:: Extrait du document ::
—————

L'autre mouvement concerne la disparition des espèces. De nombreux commerces de bouche et d'acheteurs n'étaient plus à l'aise avec les billets de banque et les pièces de monnaie. Mettre sa carte dans un TPE (terminal de paiement, ndlr) était même anxiogène pour certains.

Quelle réponse avez-vous apporté pour éviter les paiements avec contact en magasin ?

Nous proposons déjà PayPal.Me, un système de paiement qui permet à un commerçant d'envoyer un lien par SMS à son client mais cela ne suffisait pas. Nous avons donc accéléré notre projet de QR code, qui était uniquement en phase pilote aux Etats-Unis, pour le lancer dans 28 pays, dont la France. Nous avons rapetissé la phase de déploiement de 8 mois à 8 jours. Ce système permet à des commerçants de mettre un QR code sur la devanture de leur boutique ou sur une plaque de plexiglas afin que leurs clients le scannent et paient sans aucun contact. Certains commerces se le sont bien appropriés. Des hôtels veulent même mettre le QR code dans leurs chambres pour que leurs clients puissent payer leurs consommations de minibar sans se présenter à l'accueil. Nous avons décidé de rendre ce service de QR code gratuit jusque mi-septembre. Après, le prix sera proche d'une transaction de carte bancaire française (environ moins de 0,015% par transaction, ndlr), moins cher que ce que nous facturons sur Internet.

—————

:: Données fournies ::

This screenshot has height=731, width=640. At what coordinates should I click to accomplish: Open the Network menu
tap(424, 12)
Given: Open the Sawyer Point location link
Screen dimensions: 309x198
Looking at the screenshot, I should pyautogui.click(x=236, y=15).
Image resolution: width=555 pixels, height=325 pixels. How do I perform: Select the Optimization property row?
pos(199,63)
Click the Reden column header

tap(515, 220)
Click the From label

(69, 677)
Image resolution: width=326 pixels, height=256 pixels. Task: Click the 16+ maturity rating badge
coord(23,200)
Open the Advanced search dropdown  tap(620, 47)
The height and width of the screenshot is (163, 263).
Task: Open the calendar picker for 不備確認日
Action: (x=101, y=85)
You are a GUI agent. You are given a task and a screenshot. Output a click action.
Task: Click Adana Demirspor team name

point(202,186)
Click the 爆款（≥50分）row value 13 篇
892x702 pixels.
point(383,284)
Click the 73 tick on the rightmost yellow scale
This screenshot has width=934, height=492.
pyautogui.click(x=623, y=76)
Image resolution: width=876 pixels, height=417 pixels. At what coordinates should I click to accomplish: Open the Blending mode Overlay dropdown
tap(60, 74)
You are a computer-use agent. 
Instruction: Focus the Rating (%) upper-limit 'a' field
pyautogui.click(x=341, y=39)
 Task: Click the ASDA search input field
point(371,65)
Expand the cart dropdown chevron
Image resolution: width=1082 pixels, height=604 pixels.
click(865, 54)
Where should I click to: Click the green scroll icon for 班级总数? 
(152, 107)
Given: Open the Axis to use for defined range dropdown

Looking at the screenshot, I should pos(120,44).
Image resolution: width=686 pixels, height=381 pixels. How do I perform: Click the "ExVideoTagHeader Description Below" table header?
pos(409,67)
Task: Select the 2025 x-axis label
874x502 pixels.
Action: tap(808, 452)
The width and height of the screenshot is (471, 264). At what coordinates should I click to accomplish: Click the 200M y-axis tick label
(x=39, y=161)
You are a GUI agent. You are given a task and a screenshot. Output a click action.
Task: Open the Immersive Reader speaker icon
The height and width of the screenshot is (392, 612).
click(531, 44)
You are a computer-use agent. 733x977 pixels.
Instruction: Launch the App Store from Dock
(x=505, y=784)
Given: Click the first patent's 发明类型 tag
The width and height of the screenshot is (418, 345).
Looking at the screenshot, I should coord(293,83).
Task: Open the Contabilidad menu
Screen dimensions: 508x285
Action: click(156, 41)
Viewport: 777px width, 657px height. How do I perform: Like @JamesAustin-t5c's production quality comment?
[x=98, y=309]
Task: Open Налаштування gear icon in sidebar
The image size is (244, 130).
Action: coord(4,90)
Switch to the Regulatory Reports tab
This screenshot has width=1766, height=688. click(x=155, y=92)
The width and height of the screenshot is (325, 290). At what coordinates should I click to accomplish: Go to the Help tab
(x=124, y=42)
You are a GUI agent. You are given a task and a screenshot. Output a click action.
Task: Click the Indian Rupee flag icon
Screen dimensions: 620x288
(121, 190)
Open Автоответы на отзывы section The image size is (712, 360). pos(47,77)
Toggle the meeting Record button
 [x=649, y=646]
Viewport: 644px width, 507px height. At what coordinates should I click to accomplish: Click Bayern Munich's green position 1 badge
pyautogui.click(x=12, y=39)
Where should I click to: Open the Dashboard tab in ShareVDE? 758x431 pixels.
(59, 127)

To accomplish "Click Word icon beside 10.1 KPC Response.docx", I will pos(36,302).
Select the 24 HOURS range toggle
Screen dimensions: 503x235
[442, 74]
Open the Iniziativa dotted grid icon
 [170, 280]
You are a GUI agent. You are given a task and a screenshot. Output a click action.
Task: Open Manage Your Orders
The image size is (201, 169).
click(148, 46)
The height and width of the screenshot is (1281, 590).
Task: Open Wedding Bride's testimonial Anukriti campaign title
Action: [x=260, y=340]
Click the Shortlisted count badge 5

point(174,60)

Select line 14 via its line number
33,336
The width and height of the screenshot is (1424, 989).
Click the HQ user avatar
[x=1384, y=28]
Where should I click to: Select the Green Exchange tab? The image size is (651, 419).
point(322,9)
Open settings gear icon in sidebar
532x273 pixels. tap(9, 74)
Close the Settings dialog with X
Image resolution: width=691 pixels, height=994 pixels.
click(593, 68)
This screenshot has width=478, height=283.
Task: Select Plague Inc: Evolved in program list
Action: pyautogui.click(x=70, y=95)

—————

:: Consigne 1 ::
Relevez tous les emplacements où, selon l'extrait sur le paiement par QR code, le QR code peut être placé.
:: Consigne 2 ::
Restituez sans aucun changement le passage de l'extrait sur le paiement par QR code allant de "L'autre mouvement concerne" jusqu'à "anxiogène pour certains." inclus.
:: Consigne 3 ::
Dites si chacune des affirmations suivantes est conforme à l'extrait sur le paiement par QR code, en répondant par oui ou non et en citant les mots qui le prouvent.
(a) Avant son lancement dans 28 pays, le projet de QR code n'était en phase pilote qu'aux États-Unis.
(b) Le service de QR code est payant dès son lancement.
(c) Le déploiement du QR code a duré 8 mois.

:: Résultat attendu 1 ::
- sur la devanture de leur boutique
- sur une plaque de plexiglas
- dans leurs chambres (pour les hôtels)

:: Résultat attendu 2 ::
L'autre mouvement concerne la disparition des espèces. De nombreux commerces de bouche et d'acheteurs n'étaient plus à l'aise avec les billets de banque et les pièces de monnaie. Mettre sa carte dans un TPE (terminal de paiement, ndlr) était même anxiogène pour certains.

:: Résultat attendu 3 ::
(a) Oui : « qui était uniquement en phase pilote aux Etats-Unis »
(b) Non : « Nous avons décidé de rendre ce service de QR code gratuit jusque mi-septembre. »
(c) Non : « Nous avons rapetissé la phase de déploiement de 8 mois à 8 jours. »